[Saved entries]
----------------
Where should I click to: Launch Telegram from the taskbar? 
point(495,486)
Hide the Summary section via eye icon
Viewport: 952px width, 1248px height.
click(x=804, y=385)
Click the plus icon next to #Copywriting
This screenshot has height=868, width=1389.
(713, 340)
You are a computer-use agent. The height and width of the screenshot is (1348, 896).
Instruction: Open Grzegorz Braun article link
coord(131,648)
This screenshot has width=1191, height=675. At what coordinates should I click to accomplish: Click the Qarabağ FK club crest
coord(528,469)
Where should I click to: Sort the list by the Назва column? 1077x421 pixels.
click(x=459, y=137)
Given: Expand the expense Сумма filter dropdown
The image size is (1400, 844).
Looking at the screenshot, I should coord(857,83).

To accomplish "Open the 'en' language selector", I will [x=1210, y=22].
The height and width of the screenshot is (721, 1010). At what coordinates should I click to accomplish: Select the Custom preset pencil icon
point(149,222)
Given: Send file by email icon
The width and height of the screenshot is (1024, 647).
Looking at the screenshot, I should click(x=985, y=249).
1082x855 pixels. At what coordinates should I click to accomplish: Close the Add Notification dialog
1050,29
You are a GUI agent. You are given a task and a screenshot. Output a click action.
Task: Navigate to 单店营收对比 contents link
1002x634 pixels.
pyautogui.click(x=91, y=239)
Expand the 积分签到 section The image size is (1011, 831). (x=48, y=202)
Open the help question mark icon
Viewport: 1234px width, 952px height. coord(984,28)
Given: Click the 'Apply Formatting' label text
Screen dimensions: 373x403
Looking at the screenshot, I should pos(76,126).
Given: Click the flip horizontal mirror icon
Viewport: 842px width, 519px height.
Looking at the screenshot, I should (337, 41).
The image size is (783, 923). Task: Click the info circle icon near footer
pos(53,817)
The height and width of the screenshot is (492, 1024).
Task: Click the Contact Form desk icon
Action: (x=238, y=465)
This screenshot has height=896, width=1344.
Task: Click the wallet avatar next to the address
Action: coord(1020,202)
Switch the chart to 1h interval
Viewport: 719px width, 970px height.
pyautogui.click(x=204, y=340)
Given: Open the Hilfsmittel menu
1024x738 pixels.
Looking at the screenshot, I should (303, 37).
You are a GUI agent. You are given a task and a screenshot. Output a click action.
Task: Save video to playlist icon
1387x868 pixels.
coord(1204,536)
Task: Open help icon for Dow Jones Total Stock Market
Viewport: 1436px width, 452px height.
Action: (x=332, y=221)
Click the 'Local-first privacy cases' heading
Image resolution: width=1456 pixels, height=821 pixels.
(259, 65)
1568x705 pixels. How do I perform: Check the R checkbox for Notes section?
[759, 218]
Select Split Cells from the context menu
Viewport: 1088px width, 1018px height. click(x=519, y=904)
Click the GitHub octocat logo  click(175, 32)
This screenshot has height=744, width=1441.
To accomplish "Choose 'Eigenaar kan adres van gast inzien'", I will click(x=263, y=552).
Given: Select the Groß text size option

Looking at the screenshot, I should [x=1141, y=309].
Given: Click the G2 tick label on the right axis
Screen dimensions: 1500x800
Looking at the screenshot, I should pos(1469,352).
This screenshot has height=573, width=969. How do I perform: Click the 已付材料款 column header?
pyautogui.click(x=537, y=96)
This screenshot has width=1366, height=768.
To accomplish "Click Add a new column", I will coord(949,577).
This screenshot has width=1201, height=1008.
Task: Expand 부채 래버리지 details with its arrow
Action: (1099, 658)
----------------
Nothing is to be altered; retype each entry exactly.

Where should I click to: Launch Telegram from the taskbar? 
point(495,486)
Hide the Summary section via eye icon
Viewport: 952px width, 1248px height.
click(x=804, y=385)
Click the plus icon next to #Copywriting
This screenshot has height=868, width=1389.
(713, 340)
You are a computer-use agent. The height and width of the screenshot is (1348, 896).
Instruction: Open Grzegorz Braun article link
coord(131,648)
This screenshot has width=1191, height=675. At what coordinates should I click to accomplish: Click the Qarabağ FK club crest
coord(528,469)
Where should I click to: Sort the list by the Назва column? 1077x421 pixels.
click(x=459, y=137)
Given: Expand the expense Сумма filter dropdown
The image size is (1400, 844).
Looking at the screenshot, I should coord(857,83).

To accomplish "Open the 'en' language selector", I will [x=1210, y=22].
The height and width of the screenshot is (721, 1010). At what coordinates should I click to accomplish: Select the Custom preset pencil icon
point(149,222)
Given: Send file by email icon
The width and height of the screenshot is (1024, 647).
Looking at the screenshot, I should click(x=985, y=249).
1082x855 pixels. At what coordinates should I click to accomplish: Close the Add Notification dialog
1050,29
You are a GUI agent. You are given a task and a screenshot. Output a click action.
Task: Navigate to 单店营收对比 contents link
1002x634 pixels.
pyautogui.click(x=91, y=239)
Expand the 积分签到 section The image size is (1011, 831). (x=48, y=202)
Open the help question mark icon
Viewport: 1234px width, 952px height. coord(984,28)
Given: Click the 'Apply Formatting' label text
Screen dimensions: 373x403
Looking at the screenshot, I should pos(76,126).
Given: Click the flip horizontal mirror icon
Viewport: 842px width, 519px height.
Looking at the screenshot, I should (337, 41).
The image size is (783, 923). Task: Click the info circle icon near footer
pos(53,817)
The height and width of the screenshot is (492, 1024).
Task: Click the Contact Form desk icon
Action: (x=238, y=465)
This screenshot has height=896, width=1344.
Task: Click the wallet avatar next to the address
Action: coord(1020,202)
Switch the chart to 1h interval
Viewport: 719px width, 970px height.
pyautogui.click(x=204, y=340)
Given: Open the Hilfsmittel menu
1024x738 pixels.
Looking at the screenshot, I should (303, 37).
You are a GUI agent. You are given a task and a screenshot. Output a click action.
Task: Save video to playlist icon
1387x868 pixels.
coord(1204,536)
Task: Open help icon for Dow Jones Total Stock Market
Viewport: 1436px width, 452px height.
Action: (x=332, y=221)
Click the 'Local-first privacy cases' heading
Image resolution: width=1456 pixels, height=821 pixels.
(259, 65)
1568x705 pixels. How do I perform: Check the R checkbox for Notes section?
[759, 218]
Select Split Cells from the context menu
Viewport: 1088px width, 1018px height. click(x=519, y=904)
Click the GitHub octocat logo  click(175, 32)
This screenshot has height=744, width=1441.
To accomplish "Choose 'Eigenaar kan adres van gast inzien'", I will click(x=263, y=552).
Given: Select the Groß text size option

Looking at the screenshot, I should [x=1141, y=309].
Given: Click the G2 tick label on the right axis
Screen dimensions: 1500x800
Looking at the screenshot, I should pos(1469,352).
This screenshot has height=573, width=969. How do I perform: Click the 已付材料款 column header?
pyautogui.click(x=537, y=96)
This screenshot has width=1366, height=768.
To accomplish "Click Add a new column", I will coord(949,577).
This screenshot has width=1201, height=1008.
Task: Expand 부채 래버리지 details with its arrow
Action: (1099, 658)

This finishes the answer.